### The task
Go through the records, and copy each line in which the string "computer" is present.
☆ ☆ ☆ ☆ ☆ ☆ ☆
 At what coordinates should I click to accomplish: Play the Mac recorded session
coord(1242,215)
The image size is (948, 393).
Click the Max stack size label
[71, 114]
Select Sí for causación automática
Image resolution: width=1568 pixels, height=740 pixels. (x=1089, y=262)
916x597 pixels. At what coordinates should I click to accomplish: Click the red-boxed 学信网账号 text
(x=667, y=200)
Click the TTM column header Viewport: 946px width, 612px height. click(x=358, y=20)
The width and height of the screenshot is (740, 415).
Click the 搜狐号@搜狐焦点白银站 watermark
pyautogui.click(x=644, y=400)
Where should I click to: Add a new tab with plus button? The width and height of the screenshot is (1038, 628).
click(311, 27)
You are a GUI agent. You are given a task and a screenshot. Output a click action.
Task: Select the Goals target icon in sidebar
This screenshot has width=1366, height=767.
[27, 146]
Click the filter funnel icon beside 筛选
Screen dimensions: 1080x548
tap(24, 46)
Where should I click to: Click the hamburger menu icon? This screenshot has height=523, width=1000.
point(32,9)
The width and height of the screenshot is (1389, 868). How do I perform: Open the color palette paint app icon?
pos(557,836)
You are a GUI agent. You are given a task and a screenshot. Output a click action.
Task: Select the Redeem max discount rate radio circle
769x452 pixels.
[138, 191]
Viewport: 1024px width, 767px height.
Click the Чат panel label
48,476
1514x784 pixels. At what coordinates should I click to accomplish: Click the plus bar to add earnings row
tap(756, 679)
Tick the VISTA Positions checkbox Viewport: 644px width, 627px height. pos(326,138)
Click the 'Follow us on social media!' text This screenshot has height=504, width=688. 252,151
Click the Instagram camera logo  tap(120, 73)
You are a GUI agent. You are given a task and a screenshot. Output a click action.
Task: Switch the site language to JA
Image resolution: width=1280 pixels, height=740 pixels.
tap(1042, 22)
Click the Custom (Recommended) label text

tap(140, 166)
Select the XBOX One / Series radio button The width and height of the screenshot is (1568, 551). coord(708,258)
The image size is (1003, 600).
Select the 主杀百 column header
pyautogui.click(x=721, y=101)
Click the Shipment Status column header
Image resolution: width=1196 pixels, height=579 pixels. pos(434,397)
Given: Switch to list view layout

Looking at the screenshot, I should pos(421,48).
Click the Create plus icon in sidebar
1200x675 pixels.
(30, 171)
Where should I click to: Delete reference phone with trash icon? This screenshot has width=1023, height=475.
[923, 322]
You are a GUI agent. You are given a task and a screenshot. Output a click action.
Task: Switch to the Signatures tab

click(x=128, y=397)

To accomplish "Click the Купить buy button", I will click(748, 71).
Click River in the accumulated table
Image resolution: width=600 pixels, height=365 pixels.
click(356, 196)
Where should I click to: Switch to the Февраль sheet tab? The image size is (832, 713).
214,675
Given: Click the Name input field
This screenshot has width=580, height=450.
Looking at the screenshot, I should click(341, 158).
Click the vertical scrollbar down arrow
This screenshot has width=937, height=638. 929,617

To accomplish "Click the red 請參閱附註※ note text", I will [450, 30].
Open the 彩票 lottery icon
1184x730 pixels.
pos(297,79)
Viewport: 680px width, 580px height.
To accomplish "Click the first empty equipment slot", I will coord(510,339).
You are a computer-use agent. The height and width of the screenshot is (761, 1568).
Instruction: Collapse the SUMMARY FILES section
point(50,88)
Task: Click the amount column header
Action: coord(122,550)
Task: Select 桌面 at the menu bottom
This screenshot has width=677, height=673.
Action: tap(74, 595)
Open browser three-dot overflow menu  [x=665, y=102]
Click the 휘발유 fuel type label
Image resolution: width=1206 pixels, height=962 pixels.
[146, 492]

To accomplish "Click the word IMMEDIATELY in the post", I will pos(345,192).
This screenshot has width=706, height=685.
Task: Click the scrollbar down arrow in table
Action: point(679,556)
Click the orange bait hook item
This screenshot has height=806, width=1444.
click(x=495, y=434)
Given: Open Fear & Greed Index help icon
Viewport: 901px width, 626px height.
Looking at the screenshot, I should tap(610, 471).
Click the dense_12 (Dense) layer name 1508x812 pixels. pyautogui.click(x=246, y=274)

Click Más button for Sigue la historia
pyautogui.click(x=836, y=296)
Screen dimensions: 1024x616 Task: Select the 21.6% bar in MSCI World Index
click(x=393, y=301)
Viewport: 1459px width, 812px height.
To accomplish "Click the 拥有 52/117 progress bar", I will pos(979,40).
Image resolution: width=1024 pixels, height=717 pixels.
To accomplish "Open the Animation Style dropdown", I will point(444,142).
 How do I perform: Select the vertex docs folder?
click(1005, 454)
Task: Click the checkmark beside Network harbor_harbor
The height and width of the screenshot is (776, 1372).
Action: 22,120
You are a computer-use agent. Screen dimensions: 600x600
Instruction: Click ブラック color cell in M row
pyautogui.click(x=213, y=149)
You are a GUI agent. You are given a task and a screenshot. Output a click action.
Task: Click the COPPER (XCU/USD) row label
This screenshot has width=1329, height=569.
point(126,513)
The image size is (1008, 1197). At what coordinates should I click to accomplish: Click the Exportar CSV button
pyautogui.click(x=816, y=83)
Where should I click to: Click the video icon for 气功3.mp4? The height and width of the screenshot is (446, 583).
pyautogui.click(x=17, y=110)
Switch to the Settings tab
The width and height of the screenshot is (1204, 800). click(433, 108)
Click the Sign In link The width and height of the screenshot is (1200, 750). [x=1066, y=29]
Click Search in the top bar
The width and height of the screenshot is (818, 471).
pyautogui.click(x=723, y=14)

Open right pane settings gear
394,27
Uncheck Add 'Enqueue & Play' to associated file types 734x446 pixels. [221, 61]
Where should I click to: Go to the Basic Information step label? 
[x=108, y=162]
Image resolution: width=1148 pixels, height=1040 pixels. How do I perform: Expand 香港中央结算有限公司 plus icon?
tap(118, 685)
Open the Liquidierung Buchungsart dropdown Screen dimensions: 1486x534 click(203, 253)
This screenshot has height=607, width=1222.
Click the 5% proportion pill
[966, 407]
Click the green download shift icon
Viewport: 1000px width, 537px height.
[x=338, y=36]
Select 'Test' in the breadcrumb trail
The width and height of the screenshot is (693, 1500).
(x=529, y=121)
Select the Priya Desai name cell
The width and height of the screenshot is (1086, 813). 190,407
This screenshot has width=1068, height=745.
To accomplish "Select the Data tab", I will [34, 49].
☆ ☆ ☆ ☆ ☆ ☆ ☆
### The completed task
You are a computer-use agent. The height and width of the screenshot is (761, 1568).
You are a computer-use agent. Screen dimensions: 600x600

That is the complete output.